[ENTRIES SHOWN]:
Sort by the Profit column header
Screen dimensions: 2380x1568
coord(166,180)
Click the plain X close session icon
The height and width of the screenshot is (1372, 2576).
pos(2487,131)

[EXERCISE GOAL]:
Would you restate the material above word for word?

[SOLUTION BELOW]:
Sort by the Profit column header
Screen dimensions: 2380x1568
coord(166,180)
Click the plain X close session icon
The height and width of the screenshot is (1372, 2576).
pos(2487,131)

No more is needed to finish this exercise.